* [Cosa fare]
Riporta in un elenco numerato le righe delle voci dall'inizio fino alla riga con "Action: 357,287" inclusa, tralasciando le righe vuote.

* [Materiale fornito]

"""

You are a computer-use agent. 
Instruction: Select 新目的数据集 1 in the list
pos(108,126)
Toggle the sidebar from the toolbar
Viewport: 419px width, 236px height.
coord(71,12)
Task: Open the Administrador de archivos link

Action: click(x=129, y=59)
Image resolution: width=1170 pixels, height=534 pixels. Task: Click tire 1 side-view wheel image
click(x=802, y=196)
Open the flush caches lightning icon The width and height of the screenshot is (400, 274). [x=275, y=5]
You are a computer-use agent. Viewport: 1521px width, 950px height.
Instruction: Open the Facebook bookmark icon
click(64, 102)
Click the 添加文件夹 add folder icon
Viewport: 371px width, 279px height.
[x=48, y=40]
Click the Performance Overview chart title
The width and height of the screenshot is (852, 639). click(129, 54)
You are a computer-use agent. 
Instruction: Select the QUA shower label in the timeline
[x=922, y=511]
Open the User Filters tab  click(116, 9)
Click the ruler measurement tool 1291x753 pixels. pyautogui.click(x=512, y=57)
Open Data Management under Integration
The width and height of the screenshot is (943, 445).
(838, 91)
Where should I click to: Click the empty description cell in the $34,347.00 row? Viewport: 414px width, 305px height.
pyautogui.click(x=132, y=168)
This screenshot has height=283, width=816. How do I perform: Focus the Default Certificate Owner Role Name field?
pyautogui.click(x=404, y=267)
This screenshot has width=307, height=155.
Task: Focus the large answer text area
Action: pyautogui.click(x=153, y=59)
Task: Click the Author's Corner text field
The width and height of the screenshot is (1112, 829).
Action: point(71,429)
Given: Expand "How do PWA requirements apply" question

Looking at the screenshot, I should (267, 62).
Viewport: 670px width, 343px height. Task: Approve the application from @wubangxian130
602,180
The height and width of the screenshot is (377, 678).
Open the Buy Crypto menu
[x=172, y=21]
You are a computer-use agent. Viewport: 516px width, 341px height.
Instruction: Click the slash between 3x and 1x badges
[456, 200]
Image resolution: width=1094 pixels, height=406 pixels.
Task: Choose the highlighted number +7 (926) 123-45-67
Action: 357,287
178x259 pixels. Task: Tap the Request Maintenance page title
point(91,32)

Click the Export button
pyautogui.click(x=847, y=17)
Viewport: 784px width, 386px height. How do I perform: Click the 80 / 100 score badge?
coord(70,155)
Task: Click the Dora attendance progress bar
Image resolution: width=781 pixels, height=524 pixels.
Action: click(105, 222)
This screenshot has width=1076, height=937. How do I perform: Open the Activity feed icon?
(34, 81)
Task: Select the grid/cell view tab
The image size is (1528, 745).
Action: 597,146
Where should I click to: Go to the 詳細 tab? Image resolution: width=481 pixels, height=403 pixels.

"""

* [Soluzione]
1. You are a computer-use agent. 
2. Instruction: Select 新目的数据集 1 in the list
3. pos(108,126)
4. Toggle the sidebar from the toolbar
5. Viewport: 419px width, 236px height.
6. coord(71,12)
7. Task: Open the Administrador de archivos link
8. Action: click(x=129, y=59)
9. Image resolution: width=1170 pixels, height=534 pixels. Task: Click tire 1 side-view wheel image
10. click(x=802, y=196)
11. Open the flush caches lightning icon The width and height of the screenshot is (400, 274). [x=275, y=5]
12. You are a computer-use agent. Viewport: 1521px width, 950px height.
13. Instruction: Open the Facebook bookmark icon
14. click(64, 102)
15. Click the 添加文件夹 add folder icon
16. Viewport: 371px width, 279px height.
17. [x=48, y=40]
18. Click the Performance Overview chart title
19. The width and height of the screenshot is (852, 639). click(129, 54)
20. You are a computer-use agent. 
21. Instruction: Select the QUA shower label in the timeline
22. [x=922, y=511]
23. Open the User Filters tab  click(116, 9)
24. Click the ruler measurement tool 1291x753 pixels. pyautogui.click(x=512, y=57)
25. Open Data Management under Integration
26. The width and height of the screenshot is (943, 445).
27. (838, 91)
28. Where should I click to: Click the empty description cell in the $34,347.00 row? Viewport: 414px width, 305px height.
29. pyautogui.click(x=132, y=168)
30. This screenshot has height=283, width=816. How do I perform: Focus the Default Certificate Owner Role Name field?
31. pyautogui.click(x=404, y=267)
32. This screenshot has width=307, height=155.
33. Task: Focus the large answer text area
34. Action: pyautogui.click(x=153, y=59)
35. Task: Click the Author's Corner text field
36. The width and height of the screenshot is (1112, 829).
37. Action: point(71,429)
38. Given: Expand "How do PWA requirements apply" question
39. Looking at the screenshot, I should (267, 62).
40. Viewport: 670px width, 343px height. Task: Approve the application from @wubangxian130
41. 602,180
42. The height and width of the screenshot is (377, 678).
43. Open the Buy Crypto menu
44. [x=172, y=21]
45. You are a computer-use agent. Viewport: 516px width, 341px height.
46. Instruction: Click the slash between 3x and 1x badges
47. [456, 200]
48. Image resolution: width=1094 pixels, height=406 pixels.
49. Task: Choose the highlighted number +7 (926) 123-45-67
50. Action: 357,287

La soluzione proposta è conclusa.